Creeds originated as a confession of faith for believers to express their core convictions, especially in the context of instruction for, and the practice of, baptism. They took the essential elements of the Christian faith, as taught and held by the church consistently across the world, and framed that around a trinitarian structure that expressed belief in the God of the Scriptures, and a narrative frame that retold the Gospel story in its salvific significance.
And yet, Creeds were not static eternal mysteries which proclaimed a timeless, unalterable truth. They arose in specific historical contexts, shaped by local forces. No single person or council ever sat down and made the Apostles’ Creed what it is, but a process of some 650 years. The Nicene creed was shaped by a council, and that was something new and unique. And yet it too was specific – a test of orthodoxy to exclude and destroy Arius and his theology. They never imagined themselves to be promulgating a creed for the ages. Nor is the Nicene creed as they wrote it what it became. Similarly, and even more so, the Creed of Constantinople was not the Nicene creed revised, was once more a product of its occasion, and never intended to even displace the Nicene creed. Indeed, for more than 70 years it remained dormant, until produced to great effect at Chalcedon. Nonetheless, it gained wide acceptance and became the creed that simultaneously united, and divided, the great church East and West. For it too was not immune to alteration, with the filioque clause driving a small, but significant, wedge between the two great traditions.
The significance of the creeds thus lies not in what their framers thought they were doing – as if the bishops in each situation sat down to write a creed of eternal and lasting significance and authority – but in what their inheritors thought them to have done. For it is how creeds are received, that turns them from the occasional to the timeless. Christians throughout the ages treasured these creeds as expressing inalterable truths of the Christian faith.

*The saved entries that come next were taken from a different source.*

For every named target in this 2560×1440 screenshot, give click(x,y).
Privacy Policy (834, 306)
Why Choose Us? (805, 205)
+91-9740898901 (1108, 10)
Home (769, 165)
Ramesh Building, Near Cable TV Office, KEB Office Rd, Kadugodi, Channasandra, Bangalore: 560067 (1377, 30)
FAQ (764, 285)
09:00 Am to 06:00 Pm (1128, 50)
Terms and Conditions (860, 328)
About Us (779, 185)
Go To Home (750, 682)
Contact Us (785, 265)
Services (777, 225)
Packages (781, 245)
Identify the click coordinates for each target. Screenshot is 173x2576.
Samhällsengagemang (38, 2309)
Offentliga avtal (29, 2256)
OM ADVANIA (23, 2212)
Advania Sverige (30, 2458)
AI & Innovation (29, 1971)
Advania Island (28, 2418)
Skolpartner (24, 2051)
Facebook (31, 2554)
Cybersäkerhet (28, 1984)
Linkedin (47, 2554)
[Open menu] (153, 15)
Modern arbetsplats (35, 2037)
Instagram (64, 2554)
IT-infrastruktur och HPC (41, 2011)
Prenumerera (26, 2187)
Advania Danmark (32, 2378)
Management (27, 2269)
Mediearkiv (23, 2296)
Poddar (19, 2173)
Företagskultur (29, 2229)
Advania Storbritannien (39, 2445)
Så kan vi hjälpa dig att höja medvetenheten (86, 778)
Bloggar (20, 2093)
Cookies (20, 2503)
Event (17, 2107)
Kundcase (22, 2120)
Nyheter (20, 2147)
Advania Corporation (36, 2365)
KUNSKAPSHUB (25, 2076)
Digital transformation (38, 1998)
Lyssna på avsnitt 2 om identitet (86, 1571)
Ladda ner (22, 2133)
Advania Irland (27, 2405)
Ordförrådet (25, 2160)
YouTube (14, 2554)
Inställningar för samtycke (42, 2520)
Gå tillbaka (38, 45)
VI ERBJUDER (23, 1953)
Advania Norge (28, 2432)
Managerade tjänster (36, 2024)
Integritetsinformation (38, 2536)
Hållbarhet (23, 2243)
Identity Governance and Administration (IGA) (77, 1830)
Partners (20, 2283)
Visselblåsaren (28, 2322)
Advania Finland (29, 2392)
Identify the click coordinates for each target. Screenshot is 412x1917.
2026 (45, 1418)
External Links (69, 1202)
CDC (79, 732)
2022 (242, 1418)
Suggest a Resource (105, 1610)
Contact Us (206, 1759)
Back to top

And here lies the great value of creeds, if we are willing to hear it. That their value lies not in some carved in stone form, but in their carefully guarded content. For creeds mark out what has been, and remains, worth guarding well – the deposit of faith. Creeds from the 4th century onwards were born in controversy and set forth the convictions of their authors – this is true, and that is not. To depart from the historic creeds of the church is not justifiable as “well, they are only temporary documents made for specific occasions”, but is to abandon the very core of Christianity as we have received it. To paraphrase one memorable lecturer of mine, you can decide that the Nicene creed isn’t Biblical, but you won’t end up with Christianity! The Christian faith is a credal faith.